Hi,
My name is Asa.
Welcome to this Valoma Pranayama Stage 2 Guided Breathing Meditation.
This beginner-friendly technique incorporates three brief pauses during the exhalation while the inhalation is slow and continuous.
Begin by coming to a comfortable seat or lying down on a couch or a bed.
You can allow your eyes to fall closed or leave them open with a soft gaze on the floor a few feet in front of you.
If you're seated,
Allow the crown of your head to lift up as you breathe in and allow your shoulders to relax down as you breathe out.
Notice if you're holding any tension in your jaw,
Your shoulders,
Or anywhere else in your body.
And if so,
Along with your next exhale,
Allow that tension to melt away from your body.
Slowly begin to deepen your breath,
Making each breath a little fuller than the last.
Breathe at a comfortable pace and a bit deeper than your normal breath.
And bring your full awareness to your body breathing,
Allowing your focus to sink more and more into your body with each breath.
And if at any point during the guided meditation you notice you've become distracted,
Gently bring your attention back to your breath and to the guided instruction.
And now for our breathing practice.
I'll guide you through a few breaths.
Each inhale will be slow and smooth and we'll pause three times during each exhale.
Although the exhale is interrupted,
It should still feel comfortable and not strained in any way.
Each cycle of Valoma Pranayama is followed by one normal cycle of breath.
To begin,
Take a deep breath in.
Inhale a little,
Pause,
Exhale a little more,
Pause,
Exhale a little more,
Pause,
And exhale the remainder of the breath,
Drawing your belly in towards your spine to exhale completely.
Take a normal breath in and out without any pauses or interruptions.

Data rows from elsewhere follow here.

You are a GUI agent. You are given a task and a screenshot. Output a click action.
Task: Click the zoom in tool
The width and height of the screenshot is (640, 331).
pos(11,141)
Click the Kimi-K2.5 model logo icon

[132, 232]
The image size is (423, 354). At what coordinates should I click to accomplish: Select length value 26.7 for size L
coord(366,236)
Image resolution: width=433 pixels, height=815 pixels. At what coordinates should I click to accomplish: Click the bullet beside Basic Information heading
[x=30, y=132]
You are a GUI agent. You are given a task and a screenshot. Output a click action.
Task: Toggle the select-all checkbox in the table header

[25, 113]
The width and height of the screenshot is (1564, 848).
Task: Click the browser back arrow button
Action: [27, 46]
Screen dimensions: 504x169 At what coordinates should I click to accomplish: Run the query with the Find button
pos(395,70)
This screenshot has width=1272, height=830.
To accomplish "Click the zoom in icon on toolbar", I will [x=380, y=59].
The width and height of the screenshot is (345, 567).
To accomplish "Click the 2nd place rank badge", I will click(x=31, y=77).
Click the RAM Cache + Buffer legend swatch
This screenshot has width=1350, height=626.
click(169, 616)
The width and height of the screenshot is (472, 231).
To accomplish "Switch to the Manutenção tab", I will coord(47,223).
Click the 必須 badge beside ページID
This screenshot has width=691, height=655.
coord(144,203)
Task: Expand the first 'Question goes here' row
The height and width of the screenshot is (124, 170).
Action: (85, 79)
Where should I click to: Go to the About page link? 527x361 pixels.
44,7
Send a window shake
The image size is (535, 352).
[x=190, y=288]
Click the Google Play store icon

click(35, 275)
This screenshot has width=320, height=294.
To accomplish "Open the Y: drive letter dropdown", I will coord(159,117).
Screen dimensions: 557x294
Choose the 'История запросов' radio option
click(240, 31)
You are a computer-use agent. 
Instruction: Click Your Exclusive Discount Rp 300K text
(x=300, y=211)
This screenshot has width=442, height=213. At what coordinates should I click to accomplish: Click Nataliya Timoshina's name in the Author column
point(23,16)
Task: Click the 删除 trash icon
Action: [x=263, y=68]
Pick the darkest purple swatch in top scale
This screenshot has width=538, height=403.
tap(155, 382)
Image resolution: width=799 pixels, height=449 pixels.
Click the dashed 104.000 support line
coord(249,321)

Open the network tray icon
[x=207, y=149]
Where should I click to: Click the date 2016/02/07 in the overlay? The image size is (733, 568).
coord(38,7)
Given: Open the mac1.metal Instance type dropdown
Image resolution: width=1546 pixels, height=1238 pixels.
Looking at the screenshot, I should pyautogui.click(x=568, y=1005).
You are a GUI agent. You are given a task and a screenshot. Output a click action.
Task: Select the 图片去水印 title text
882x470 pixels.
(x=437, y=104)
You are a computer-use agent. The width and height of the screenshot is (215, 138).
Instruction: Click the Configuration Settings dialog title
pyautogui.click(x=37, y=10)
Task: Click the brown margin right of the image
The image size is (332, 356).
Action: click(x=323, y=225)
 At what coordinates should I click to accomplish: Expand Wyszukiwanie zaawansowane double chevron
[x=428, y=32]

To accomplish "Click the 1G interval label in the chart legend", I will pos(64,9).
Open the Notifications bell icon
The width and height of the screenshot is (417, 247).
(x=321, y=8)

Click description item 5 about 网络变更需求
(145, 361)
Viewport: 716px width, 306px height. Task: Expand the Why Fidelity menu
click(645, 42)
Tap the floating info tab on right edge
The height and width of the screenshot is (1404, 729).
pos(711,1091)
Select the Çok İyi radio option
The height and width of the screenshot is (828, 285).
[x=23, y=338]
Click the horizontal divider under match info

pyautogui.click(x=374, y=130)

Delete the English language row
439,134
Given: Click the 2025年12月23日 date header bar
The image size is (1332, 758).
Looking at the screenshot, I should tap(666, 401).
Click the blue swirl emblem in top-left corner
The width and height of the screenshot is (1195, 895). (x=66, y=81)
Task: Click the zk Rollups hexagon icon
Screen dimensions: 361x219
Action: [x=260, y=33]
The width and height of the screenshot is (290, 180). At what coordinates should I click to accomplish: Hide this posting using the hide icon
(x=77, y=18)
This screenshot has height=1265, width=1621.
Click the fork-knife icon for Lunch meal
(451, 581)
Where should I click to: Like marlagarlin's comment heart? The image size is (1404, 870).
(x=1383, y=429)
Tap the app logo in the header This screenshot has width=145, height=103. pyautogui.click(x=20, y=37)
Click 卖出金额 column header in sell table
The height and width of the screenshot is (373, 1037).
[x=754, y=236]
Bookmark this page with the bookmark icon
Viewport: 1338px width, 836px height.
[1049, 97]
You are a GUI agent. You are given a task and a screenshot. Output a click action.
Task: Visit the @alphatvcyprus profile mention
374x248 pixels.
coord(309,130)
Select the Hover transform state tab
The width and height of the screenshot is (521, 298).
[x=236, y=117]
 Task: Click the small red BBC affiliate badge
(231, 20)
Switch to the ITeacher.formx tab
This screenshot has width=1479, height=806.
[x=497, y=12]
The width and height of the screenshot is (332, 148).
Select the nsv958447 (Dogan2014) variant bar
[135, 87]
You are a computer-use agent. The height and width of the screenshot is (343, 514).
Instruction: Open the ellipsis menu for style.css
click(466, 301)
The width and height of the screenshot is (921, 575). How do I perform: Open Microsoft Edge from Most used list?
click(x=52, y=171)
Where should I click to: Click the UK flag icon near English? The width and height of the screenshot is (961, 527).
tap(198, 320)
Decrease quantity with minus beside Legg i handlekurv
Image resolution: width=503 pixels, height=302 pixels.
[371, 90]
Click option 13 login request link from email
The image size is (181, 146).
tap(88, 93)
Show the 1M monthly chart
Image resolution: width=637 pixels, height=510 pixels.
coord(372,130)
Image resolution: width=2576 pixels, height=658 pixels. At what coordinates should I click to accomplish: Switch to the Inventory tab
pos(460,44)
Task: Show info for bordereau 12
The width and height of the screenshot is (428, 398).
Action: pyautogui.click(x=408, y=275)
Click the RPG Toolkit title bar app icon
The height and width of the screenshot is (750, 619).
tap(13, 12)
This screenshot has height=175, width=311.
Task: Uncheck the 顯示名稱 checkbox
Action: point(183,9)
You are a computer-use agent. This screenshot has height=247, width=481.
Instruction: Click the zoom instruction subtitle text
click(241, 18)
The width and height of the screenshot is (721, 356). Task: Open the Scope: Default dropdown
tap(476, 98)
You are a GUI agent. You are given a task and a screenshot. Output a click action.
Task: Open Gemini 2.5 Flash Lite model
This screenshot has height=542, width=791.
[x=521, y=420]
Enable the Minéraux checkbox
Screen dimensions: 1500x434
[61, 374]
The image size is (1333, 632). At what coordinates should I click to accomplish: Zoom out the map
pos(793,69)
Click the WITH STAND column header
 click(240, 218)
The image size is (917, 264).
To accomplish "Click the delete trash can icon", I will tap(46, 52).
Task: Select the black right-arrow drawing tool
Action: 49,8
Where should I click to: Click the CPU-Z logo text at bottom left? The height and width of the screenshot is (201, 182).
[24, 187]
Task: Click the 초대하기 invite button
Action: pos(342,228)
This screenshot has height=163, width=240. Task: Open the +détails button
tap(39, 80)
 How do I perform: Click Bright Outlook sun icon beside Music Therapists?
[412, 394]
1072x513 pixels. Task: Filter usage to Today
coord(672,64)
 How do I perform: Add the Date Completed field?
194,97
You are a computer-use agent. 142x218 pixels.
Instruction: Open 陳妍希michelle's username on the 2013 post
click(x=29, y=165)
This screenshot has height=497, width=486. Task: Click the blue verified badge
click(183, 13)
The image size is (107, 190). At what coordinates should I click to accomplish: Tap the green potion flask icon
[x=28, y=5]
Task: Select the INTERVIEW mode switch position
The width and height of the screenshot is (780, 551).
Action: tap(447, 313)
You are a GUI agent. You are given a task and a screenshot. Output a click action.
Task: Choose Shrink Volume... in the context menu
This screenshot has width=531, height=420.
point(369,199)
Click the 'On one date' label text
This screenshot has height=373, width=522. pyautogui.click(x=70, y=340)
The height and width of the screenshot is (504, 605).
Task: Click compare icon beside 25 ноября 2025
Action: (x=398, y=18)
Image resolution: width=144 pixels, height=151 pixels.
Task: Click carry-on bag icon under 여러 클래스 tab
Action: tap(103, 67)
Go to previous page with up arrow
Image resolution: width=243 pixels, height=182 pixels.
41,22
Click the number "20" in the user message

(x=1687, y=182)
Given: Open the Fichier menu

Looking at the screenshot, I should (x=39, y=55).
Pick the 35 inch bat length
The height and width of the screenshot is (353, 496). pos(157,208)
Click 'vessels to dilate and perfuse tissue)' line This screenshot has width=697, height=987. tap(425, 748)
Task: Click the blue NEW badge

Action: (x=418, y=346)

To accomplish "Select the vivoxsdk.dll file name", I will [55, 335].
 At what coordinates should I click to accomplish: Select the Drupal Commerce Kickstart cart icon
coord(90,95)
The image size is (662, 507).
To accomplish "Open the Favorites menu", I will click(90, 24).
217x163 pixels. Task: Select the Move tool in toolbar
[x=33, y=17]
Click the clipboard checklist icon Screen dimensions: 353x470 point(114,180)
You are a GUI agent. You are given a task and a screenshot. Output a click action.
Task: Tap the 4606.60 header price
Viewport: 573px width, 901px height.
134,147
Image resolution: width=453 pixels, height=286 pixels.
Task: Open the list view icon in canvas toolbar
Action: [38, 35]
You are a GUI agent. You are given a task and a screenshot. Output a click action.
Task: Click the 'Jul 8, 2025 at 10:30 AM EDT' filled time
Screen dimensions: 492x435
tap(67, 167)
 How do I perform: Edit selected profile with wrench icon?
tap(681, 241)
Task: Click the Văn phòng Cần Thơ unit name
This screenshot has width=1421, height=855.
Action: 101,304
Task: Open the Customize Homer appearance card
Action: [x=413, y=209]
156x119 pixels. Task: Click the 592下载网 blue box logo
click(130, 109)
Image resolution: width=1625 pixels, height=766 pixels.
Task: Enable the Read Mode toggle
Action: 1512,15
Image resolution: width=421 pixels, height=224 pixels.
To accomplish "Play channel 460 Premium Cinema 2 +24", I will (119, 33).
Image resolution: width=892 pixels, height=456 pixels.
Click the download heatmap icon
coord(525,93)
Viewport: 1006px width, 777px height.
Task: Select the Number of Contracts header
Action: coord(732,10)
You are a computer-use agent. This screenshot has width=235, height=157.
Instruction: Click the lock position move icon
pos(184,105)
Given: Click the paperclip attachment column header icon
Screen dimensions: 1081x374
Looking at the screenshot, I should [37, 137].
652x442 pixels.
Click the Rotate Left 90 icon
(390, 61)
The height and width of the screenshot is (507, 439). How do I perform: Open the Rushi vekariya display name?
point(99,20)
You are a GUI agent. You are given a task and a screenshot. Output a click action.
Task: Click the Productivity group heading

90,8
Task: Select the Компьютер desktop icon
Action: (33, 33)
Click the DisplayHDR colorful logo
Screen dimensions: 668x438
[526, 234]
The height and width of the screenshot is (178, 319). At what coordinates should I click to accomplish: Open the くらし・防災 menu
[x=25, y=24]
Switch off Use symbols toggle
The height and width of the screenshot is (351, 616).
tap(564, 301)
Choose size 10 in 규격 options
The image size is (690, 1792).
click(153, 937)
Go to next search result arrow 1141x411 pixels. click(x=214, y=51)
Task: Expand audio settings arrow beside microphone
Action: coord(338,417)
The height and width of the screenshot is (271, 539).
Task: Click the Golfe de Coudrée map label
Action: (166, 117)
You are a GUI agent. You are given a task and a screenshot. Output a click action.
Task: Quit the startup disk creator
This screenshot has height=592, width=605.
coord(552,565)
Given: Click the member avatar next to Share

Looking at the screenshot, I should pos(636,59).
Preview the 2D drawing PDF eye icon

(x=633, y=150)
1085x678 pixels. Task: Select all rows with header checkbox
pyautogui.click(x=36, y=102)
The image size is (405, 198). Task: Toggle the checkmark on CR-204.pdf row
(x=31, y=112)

And back to the technique.
Take a slow,
Deep breath in,
Breathe out a little,
Pause,
Breathe out a little more,
Pause,
Breathe out a little more,
Pause,
And exhale the rest of the breath.
Take a normal inhale and exhale without any pauses.
And again,
Back to the technique.
Deep breath in,
Exhale,
Pause,
Exhale,
Pause,
Exhale,
Pause,
Exhale the rest of the breath.
Take one normal breath in and out.
Continue Valoma Pranayama at your own pace,
Inhaling slowly and deeply,
And pausing three times during the exhale.
And remember,
Each cycle of Valoma Pranayama should be followed up with one normal breath cycle,
And inhale and exhale without any pauses.
If you begin to feel uncomfortable or like you're straining,
Take a few normal breaths to reset,
And then try just one or two pauses instead of three.
Alternatively,
If you feel like you have the capacity to incorporate more pauses without straining,
You may try up to four or five pauses during each exhale.
I'll be back in a bit to close out our practice.
When you're ready,
You can release the breathing technique and allow your breath to return to its natural rhythm.
Take a moment to notice how you're feeling.
Take a deep breath in,
And on your exhale,
Gently sit back,
Take a stretch,
And blink open your eyes.
Thank you for practicing this Valoma Pranayama Stage 2 Guided Breathing Meditation.
I wish you a wonderful rest of your day.